En 2017, une réunion avait été organisée avec la DDT05 à destination des élus pour les informer sur leurs responsabilités en cas de conflits d'usage ou de morsure. Une information générale sur les chiens de protection avait également été proposée aux personnels d'accueil des offices de tourisme et Maisons de parc, avec l'appui de la Maison du berger.

En 2018, quatre réunions d'informations/échanges ont été organisées pour rappeler le rôle des chiens de protection des troupeaux, les caractéristiques de ces animaux et de leurs comportements, l'importance de l'éducation des chiens, les bons gestes ainsi que les comportements à éviter lors des rencontres.

Deux types de publics étaient visés :
- les éleveurs, avec un accent mis sur l'importance du choix du chiot et de l'éducation des chiens, notamment sur la sociabilisation pour faciliter les interactions avec les pratiquants de la montagne,
- les acteurs du tourisme et le grand public, avec un accent mis sur les bons gestes et comportements à éviter.

Les interventions de Jean-Marc Landry (IPRA), la Maison du Berger, l'IDELE, les DDT05 et 38 ont été très appréciées et ont donné lieu à plusieurs articles de presse (Dauphiné Libéré, Espace alpin, Alpes1,….). Plus d'une centaine de personnes s'est déplacée pour assister à ces réunions, contribuant à des échanges riches et constructifs.

Patou au troupeau - © R.Papet - Parc national des Ecrins > lire aussi : Echanges et information sur les chiens de protection
> Dossier : Chiens de protection : un contexte et des gestes à adopter

Pour répondre à la demande de nombreux partenaires, le Parc national pourrait s'impliquer dans un projet de vidéo courte (3-4 mn) sur les comportements à adopter face aux chiens de protection pour des diffusions multiples, à l'occasion de présentations, manifestations, animations et sur les réseaux sociaux…

Dés lors que l'IPRA  a travaillé sur un projet de deux films sur cette thématique (version de 10 mn et de 3-4 mn), avec le soutien de la DREAL AURA dans le cadre de la mise en œuvre du Plan Loup, les Parcs nationaux des Ecrins, du Mercantour et l'AFB ont proposé de participer également financièrement à ce projet.

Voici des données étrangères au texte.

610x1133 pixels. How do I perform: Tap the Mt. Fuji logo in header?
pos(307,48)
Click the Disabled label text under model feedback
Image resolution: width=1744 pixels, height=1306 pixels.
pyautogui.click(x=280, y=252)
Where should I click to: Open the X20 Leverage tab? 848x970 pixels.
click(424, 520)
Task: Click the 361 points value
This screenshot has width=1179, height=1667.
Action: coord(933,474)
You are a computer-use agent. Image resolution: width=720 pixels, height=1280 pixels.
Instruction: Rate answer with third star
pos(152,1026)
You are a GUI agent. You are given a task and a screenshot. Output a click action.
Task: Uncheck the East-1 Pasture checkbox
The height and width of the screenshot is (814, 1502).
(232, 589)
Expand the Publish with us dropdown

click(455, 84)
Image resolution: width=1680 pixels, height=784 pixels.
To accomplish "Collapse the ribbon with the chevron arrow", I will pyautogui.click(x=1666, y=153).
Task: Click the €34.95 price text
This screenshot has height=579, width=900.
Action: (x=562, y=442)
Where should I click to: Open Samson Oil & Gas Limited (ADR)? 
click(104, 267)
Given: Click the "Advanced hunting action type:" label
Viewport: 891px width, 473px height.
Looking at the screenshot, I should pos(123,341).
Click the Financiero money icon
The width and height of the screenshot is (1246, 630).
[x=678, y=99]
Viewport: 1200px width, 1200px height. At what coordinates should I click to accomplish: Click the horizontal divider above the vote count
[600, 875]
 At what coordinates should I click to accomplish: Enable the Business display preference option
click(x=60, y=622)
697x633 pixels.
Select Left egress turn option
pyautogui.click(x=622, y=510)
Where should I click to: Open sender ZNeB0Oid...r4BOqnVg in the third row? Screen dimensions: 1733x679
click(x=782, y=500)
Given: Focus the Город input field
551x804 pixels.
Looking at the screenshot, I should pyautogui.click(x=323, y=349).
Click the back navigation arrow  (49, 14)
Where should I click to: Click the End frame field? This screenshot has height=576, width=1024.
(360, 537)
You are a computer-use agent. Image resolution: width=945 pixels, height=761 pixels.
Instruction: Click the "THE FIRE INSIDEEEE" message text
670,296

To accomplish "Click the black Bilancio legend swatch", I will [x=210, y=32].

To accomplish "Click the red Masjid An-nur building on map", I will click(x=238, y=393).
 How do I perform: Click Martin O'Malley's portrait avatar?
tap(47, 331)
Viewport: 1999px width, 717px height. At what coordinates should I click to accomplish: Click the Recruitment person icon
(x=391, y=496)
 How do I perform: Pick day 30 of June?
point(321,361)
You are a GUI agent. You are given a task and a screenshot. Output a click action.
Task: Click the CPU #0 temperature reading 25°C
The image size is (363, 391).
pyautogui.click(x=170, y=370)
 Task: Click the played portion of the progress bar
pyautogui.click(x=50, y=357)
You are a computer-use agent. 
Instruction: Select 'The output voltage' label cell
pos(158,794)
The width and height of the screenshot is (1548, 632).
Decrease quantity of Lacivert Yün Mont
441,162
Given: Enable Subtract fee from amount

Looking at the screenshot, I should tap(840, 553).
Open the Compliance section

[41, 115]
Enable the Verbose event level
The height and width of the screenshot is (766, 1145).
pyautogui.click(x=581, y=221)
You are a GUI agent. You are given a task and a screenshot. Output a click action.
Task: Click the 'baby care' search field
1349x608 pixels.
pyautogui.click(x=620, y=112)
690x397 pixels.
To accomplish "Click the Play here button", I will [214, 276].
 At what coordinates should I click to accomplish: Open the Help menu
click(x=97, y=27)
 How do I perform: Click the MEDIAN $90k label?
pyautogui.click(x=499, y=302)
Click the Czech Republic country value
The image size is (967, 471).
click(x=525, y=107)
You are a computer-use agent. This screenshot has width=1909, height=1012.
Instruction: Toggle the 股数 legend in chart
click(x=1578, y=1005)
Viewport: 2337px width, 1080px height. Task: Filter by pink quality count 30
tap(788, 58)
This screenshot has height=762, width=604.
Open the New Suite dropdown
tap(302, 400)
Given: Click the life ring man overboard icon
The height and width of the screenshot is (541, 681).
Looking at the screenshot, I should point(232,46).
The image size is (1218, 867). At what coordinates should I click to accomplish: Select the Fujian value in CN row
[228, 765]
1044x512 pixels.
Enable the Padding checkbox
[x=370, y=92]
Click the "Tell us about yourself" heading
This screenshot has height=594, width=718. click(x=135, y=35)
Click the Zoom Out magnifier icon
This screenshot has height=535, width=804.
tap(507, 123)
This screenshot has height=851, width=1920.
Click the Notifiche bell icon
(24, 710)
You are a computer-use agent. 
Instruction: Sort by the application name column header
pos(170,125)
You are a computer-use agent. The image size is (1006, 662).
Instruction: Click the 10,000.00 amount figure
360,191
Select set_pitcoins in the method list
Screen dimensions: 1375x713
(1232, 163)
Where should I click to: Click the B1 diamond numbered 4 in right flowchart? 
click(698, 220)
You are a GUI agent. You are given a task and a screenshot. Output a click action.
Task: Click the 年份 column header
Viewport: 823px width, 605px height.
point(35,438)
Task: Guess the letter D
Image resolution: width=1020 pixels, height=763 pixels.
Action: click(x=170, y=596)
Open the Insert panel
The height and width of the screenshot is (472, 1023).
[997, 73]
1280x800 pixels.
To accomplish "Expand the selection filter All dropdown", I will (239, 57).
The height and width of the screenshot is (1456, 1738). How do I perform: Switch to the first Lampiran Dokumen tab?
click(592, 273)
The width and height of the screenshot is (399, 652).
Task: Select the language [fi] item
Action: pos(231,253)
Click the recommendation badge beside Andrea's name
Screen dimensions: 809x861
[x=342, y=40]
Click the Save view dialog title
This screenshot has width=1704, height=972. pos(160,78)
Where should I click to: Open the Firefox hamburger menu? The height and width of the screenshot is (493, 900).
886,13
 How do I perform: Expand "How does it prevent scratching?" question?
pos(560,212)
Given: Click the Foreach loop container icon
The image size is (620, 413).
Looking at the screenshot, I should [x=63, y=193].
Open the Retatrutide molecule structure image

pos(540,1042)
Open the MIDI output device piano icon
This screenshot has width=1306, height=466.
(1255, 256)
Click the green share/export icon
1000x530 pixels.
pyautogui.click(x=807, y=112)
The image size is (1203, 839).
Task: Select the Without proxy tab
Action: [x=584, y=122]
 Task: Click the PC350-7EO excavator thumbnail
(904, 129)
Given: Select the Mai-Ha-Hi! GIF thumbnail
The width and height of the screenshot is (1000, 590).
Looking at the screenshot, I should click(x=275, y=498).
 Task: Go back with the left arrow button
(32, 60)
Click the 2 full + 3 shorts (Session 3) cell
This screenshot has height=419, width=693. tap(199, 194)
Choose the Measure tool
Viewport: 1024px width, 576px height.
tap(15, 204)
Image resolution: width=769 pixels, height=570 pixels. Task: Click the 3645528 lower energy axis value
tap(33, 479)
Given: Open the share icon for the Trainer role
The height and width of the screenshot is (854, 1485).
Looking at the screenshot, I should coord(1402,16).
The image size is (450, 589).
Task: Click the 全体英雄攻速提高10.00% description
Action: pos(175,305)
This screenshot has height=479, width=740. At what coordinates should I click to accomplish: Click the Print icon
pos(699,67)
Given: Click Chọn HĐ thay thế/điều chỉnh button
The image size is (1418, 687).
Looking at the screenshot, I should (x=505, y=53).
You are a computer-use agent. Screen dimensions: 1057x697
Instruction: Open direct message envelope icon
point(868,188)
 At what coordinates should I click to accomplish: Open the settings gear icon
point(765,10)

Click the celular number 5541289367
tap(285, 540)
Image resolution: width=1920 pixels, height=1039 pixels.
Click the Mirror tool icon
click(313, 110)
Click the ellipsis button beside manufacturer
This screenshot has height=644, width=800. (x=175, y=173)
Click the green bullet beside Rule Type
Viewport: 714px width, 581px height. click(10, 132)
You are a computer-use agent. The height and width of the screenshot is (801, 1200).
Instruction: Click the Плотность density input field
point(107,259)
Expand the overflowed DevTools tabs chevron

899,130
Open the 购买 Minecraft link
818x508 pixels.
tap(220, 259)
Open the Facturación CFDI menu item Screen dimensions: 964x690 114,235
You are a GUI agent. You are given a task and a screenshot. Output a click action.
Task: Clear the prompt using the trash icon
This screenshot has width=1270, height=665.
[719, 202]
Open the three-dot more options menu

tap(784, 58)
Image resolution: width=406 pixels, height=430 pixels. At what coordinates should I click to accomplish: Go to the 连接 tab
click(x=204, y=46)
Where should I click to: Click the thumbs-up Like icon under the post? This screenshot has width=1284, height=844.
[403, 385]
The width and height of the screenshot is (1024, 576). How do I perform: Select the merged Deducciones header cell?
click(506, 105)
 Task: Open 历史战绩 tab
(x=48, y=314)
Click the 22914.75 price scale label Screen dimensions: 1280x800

"Par ailleurs, le Parc national emploie chaque année des services civiques qui font du maraudage l'été sur les sentiers (information générale des randonneurs). Ces personnes relaient également les messages transmis dans les réunions d'information sur les chiens de protection, complète Isabelle Vidal. Une réflexion a aussi été engagée pour le cœur du parc, sur la signalétique d'information concernant la présence des chiens de protection au départ et sur les chemins de randonnée".

Plan national d'actions (PNA) sur le loup et les activités d'élevage : qui fait quoi ?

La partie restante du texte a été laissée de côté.